Sport Martedì 07 Luglio 2026 ore 08:30
Tiro a Segno, l'allarme parte da Pisa, "Così rischiamo di sparire"

Le sezioni toscane denunciano i rischi del decreto di riordino UITS: costi, centralizzazione e possibile chiusura dei presidi locali storici
PISA — Le sezioni toscane del Tiro a Segno Nazionale lanciano l'allarme sul recente decreto legge che interviene sul riordino dell'Unione Italiana Tiro a Segno. Secondo i rappresentanti dei TSN, il provvedimento rischia di mettere in difficoltà una rete storica composta da 260 sezioni in Italia, di cui 21 in Toscana, tra cui Pisa, Cascina, Pontedera, Lucca, Livorno, Firenze, Siena, Massa Carrara, Arezzo, Grosseto, Pistoia e Prato. A renderlo noto è Maria Cristina Fratianna, presidente del Tiro a Segno Nazionale (TSN) sezione di Pisa, che ha contattato la nostra redazione.
Il tema riguarda l'articolo 8 del decreto-legge del 26 Giugno 2026, che separa le funzioni istituzionali da quelle sportive e introduce una gestione più centralizzata degli impianti. Una riforma che, secondo le sezioni, potrebbe pesare soprattutto sulle realtà più piccole, spesso sostenute dal lavoro dei volontari.
"Al Tiro a Segno Nazionale non si educa alla violenza.
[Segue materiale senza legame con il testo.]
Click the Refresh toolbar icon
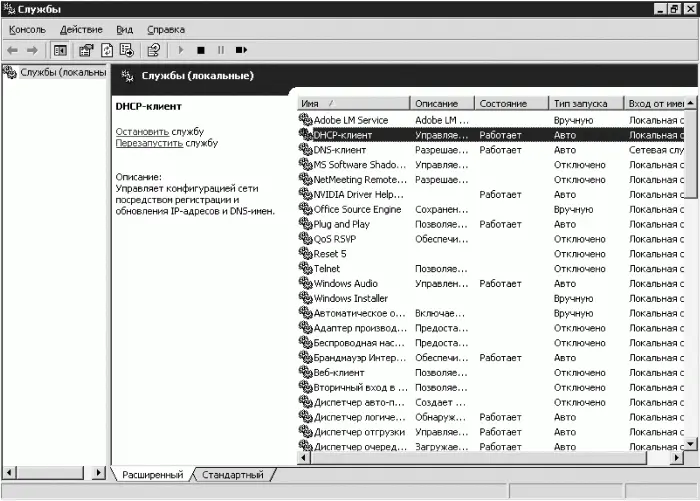 tap(107, 50)
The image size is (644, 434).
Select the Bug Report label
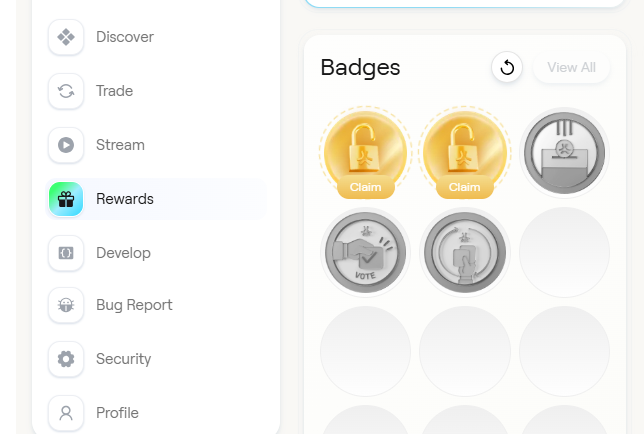[134, 305]
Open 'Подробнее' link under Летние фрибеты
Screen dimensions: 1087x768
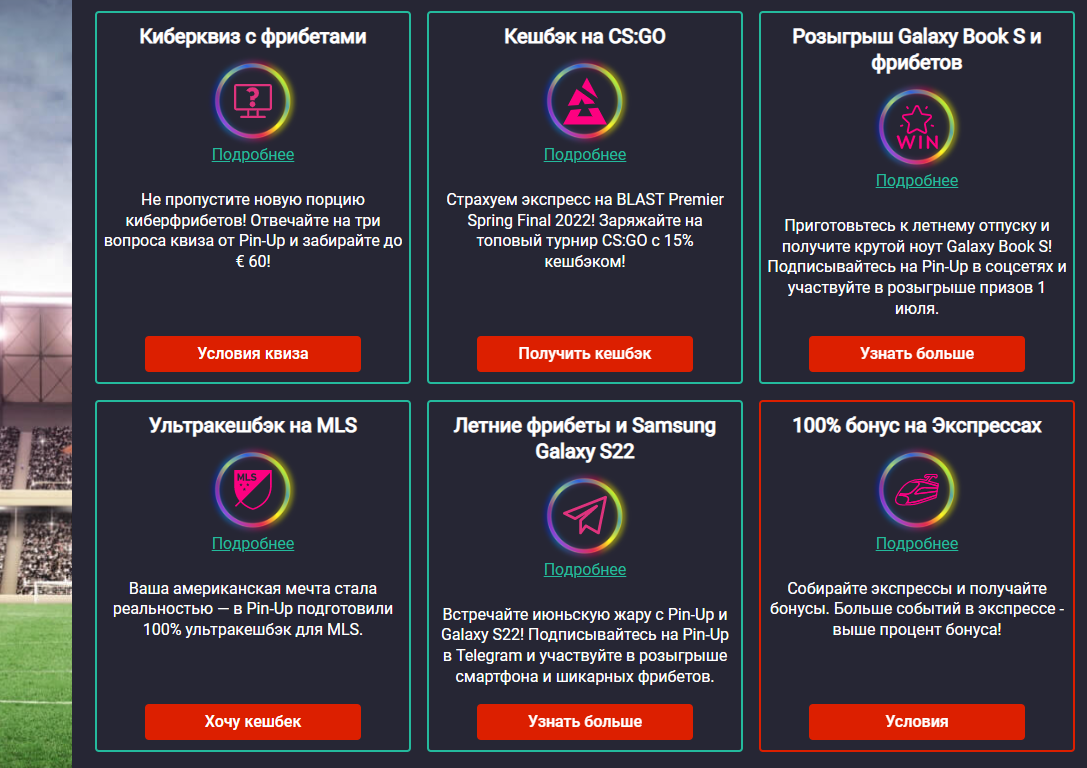[585, 569]
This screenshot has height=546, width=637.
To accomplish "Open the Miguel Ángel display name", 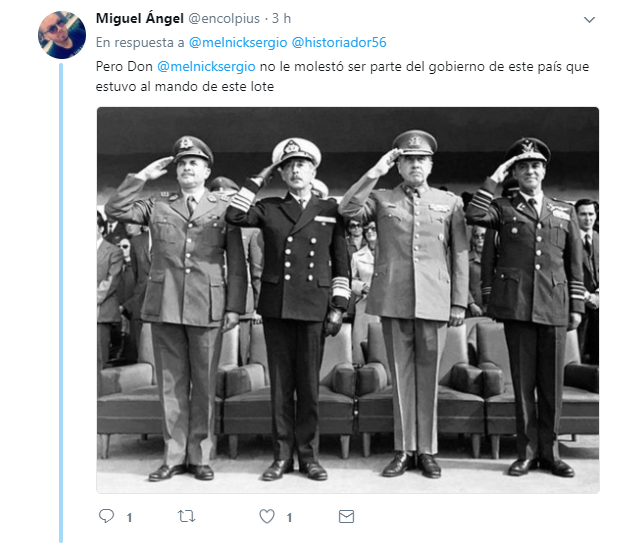I will coord(140,18).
Si educa al contrario. Si insegna che un'arma non è un gioco, non è uno sfogo, non è uno strumento di offesa. È uno strumento che, nei limiti della legge, può appartenere allo sport, al servizio, alla sicurezza e alla difesa. Mai all'attacco.", scrive Fratianna.
La preoccupazione riguarda anche l'introduzione dell'Ispettore UITS, figura che dovrà essere presente nelle attività di addestramento e certificazione. Il compenso previsto può arrivare fino a 36mila euro annui lordi, a carico dei bilanci delle sezioni. Per molte realtà locali, secondo i promotori dell'appello, sarebbe un costo difficile da sostenere.
"Per una grande struttura questi costi possono forse essere assorbiti. Per una piccola Sezione, invece, possono diventare insostenibili. Molti TSN vivono grazie al volontariato."
Da qui la richiesta di correggere il decreto, senza bloccare il processo di riforma. "Riformare sì. Svuotare i territori no."